For many years we have been studying the problem of how the San Jose-Evergreen Community College District (SJECCD) underserves San Jose students with limited class and program offerings, forcing many students to attend other community college districts.
This is a matter of equity, social justice and educational opportunity. The chancellor and the trustees of the SJECCD have been aware of the problem of limited class and program offerings at both Evergreen Valley College and San Jose City College since at least 2015.
SJECCD chronically underserves San Jose students by perpetuating an educational service model which causes some 17,000 San Jose students to leave San Jose to attend West Valley-Mission and De Anza-Foothill colleges due to these long standing limitations on class and program offerings at San Jose’s SJECCD two colleges. The San Jose student population at SJECCD is approximately 13,000 full-time equivalent students, based on the latest publicly-available data.

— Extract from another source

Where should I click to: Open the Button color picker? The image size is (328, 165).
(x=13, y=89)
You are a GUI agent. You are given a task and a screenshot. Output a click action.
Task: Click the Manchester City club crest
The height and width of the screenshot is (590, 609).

A concern is that SJECCD is restricting the size of the student population so that it remains funded as a Basic Aid District (aka Excess Tax District) in the eyes of the state of California. In a time of COVID-19, we are seeing gross inequity and disparity in health care, workforce income and reserves, and education. The education that SJECCD is delivering to its community and students is an area that SJECCD needs to improve significantly.
SJECCD is pursuing tax measures to be placed on the November 2020 ballot totaling nearly $900 million. The SJECCD 2016 bond which was approved by SJECCD residents was for $750 million. In four years, SJECCD will have asked San Jose residents for $1.65 billion and yet they still do not address their chronically underserving San Jose community.
They are continually producing an educational service model with insufficient class and program offerings to support their own San Jose students.
In the past 1.5 years we have had several meetings with the chancellor to further the discussion between the community and SJECCD on issues for the future betterment of our San Jose community college students. A virtual online presentation was made by us to the San Jose-Evergreen Community College District Board of Trustees on April 14 on the issue of SJECCD underserving the San Jose community and the presentation elicited no response from the trustees.
The SJECCD has not sufficiently acknowledged that SJECCD underserves San Jose nor have they prepared a plan of action to remedy the inequity for San Jose students.
This issue of inequity in social justice, educational opportunity and serving their community’s students’ needs to be addressed before SJECCD asks for an additional $900 million in tax measures in November 2020.
Sandi and Rex Randles, Daniel Reyes and Robert Reese are longtime residents of San Jose’s Evergreen neighborhood in District 8.